_What to do_:
Pull out each line of the rows below that contains the string "Select". Only matches with the same capitalization count.

_Records for processing_:
####

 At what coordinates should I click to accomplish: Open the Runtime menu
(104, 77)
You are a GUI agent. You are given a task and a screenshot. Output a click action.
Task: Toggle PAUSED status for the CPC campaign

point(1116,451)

####

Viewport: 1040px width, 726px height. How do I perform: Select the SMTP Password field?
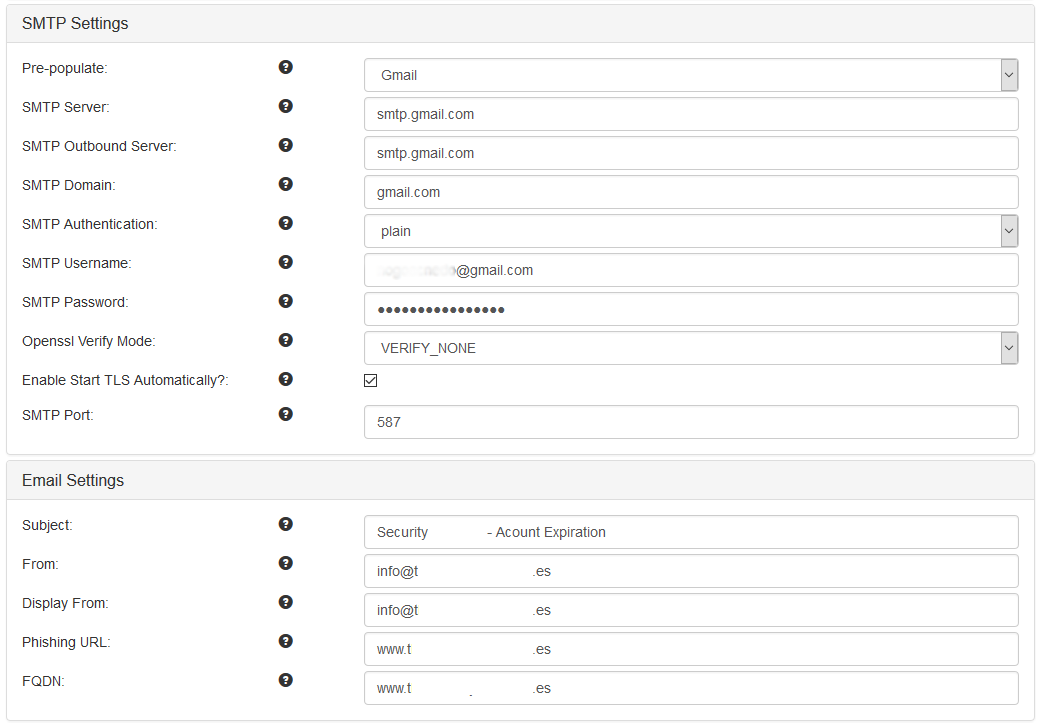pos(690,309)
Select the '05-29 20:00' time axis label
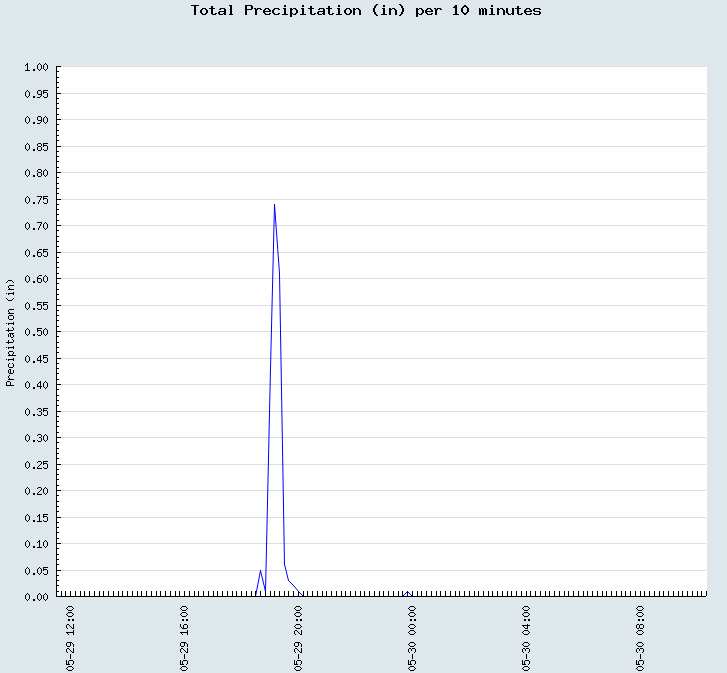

####

_Response to this task_:
Viewport: 1040px width, 726px height. How do I perform: Select the SMTP Password field?
Select the '05-29 20:00' time axis label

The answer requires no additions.